[Sezione del documento]:
- - -
Nei Mille esempi c’è la gauche caviar romana nel suo habitat naturale, il terrazzo; ci sono i trascorsi nella lotta armata (mimata) di Erasmo; il presente olistico, ironico e metaironico della padrona di casa Luciana; le meschinità e idiosincrasie dei suoi ospiti; il picaresco al contrario di Antimo e Franca, irredimibili dalle loro origini popolari e dunque condannati a soffrire, come minimo. C’è questo e tanto altro, compreso l’amore e gli stipendi non pagati, ma mi piace immaginare che il centro sotterraneo di tutta la vicenda, il nucleo mostrato un momento e poi riposto lucido lucido e ben oliato dove quasi non lo si vede più, sia proprio la cura (e la guarigione, per così dire) del cadavere.
È per questo che ho preso a prestito Erasmo, l’ho spedito nel lontano 1831 e gli ho fatto eseguire una tanatoprassi di tale successo da far tornare l’estinto in vita. (Messa così in effetti è quasi una cosa che c’entra con l’ecologia, come direbbe Luciana: una lotta all’estinzione). Lo scienziato e parlamentare del “PDS, DS, PD o come cazzo si chiamano adesso. Erasmo, come vi chiamate adesso?” lo presenta ai discepoli sconvolti (dal ritorno di Hegel, più che dalla sua partenza). E di nuovo gli esiti vanno oltre l’immaginabile. La destra un po’ prova disagio per le implicazioni teologiche del risveglio, ma son cose che si sistemano parlandone con il vescovo – domani a pranzo, Exzellenz? Dove invece la resurrezione picchia duro è a sinistra: i giovani lasciano la camera ardente in fretta, senza lacrime né parole e presentendo una sconfitta assoluta, radicale. Già si vedevano correre sui campi della dialettica a dar filo all’Aufhebung (daje! Daje che prende il vento!), mentre ora ripetono a labbra strette, sibilando: se i morti non muoiono non c’è tesi; se i sopravvissuti non li onorano e bestemmiano, rimpiangono e maledicono non c’è antitesi; dunque non si dà sintesi e la storia tutta si arresta. Game over, aquilone a terra, vento forza zero.
- - -
[Materiale estratto]:
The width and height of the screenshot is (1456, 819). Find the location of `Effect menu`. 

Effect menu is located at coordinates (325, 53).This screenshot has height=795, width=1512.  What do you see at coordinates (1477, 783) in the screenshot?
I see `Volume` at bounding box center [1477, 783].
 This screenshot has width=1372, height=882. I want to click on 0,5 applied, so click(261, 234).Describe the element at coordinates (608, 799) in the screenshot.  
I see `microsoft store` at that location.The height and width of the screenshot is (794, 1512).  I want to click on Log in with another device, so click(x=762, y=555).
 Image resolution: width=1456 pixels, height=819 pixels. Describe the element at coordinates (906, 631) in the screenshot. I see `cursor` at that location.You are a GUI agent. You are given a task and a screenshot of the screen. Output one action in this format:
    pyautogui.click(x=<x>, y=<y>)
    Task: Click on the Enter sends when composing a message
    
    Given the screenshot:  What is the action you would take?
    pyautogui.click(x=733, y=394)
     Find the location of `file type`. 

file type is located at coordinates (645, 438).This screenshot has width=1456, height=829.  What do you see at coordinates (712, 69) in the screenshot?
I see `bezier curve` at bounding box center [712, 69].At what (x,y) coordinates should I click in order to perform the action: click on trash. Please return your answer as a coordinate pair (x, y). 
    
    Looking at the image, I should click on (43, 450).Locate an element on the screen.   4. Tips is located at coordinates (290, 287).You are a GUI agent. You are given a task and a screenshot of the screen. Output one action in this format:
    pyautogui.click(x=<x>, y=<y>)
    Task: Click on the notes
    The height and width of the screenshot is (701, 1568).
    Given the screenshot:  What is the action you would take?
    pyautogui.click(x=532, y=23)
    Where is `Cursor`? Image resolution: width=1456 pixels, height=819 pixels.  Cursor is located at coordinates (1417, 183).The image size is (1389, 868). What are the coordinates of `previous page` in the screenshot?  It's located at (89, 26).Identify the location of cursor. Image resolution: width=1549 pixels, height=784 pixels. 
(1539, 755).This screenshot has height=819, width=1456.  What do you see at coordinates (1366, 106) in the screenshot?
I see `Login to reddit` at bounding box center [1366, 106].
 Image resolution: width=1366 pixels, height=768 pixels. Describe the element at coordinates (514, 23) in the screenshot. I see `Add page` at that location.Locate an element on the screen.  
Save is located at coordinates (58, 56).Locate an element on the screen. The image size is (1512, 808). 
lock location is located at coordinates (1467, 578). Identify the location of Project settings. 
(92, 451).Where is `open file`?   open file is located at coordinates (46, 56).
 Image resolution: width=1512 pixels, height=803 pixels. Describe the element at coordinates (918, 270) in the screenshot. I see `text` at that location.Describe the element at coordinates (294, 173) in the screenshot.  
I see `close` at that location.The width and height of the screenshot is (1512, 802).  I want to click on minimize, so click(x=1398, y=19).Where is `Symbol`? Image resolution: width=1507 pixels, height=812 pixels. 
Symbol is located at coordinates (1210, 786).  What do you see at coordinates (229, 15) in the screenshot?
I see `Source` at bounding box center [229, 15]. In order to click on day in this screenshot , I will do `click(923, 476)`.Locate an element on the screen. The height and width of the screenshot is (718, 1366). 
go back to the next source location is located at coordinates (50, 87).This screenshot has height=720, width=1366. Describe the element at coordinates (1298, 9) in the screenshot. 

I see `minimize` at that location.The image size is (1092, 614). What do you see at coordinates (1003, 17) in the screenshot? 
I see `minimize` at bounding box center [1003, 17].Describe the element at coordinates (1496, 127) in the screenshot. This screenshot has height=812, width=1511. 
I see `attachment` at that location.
- - -
[Problemi da risolvere]:
• a. Elenca tutti i nomi propri di persona che compaiono nel brano, nell'ordine in cui appaiono.
• b. Cita dal brano tutto il testo che va da "Nei Mille esempi" giù fino a "dire) del cadavere.".

[Risposte per compito]:
• a. Erasmo, Luciana, Antimo, Franca, Hegel

• b.
Nei Mille esempi c’è la gauche caviar romana nel suo habitat naturale, il terrazzo; ci sono i trascorsi nella lotta armata (mimata) di Erasmo; il presente olistico, ironico e metaironico della padrona di casa Luciana; le meschinità e idiosincrasie dei suoi ospiti; il picaresco al contrario di Antimo e Franca, irredimibili dalle loro origini popolari e dunque condannati a soffrire, come minimo. C’è questo e tanto altro, compreso l’amore e gli stipendi non pagati, ma mi piace immaginare che il centro sotterraneo di tutta la vicenda, il nucleo mostrato un momento e poi riposto lucido lucido e ben oliato dove quasi non lo si vede più, sia proprio la cura (e la guarigione, per così dire) del cadavere.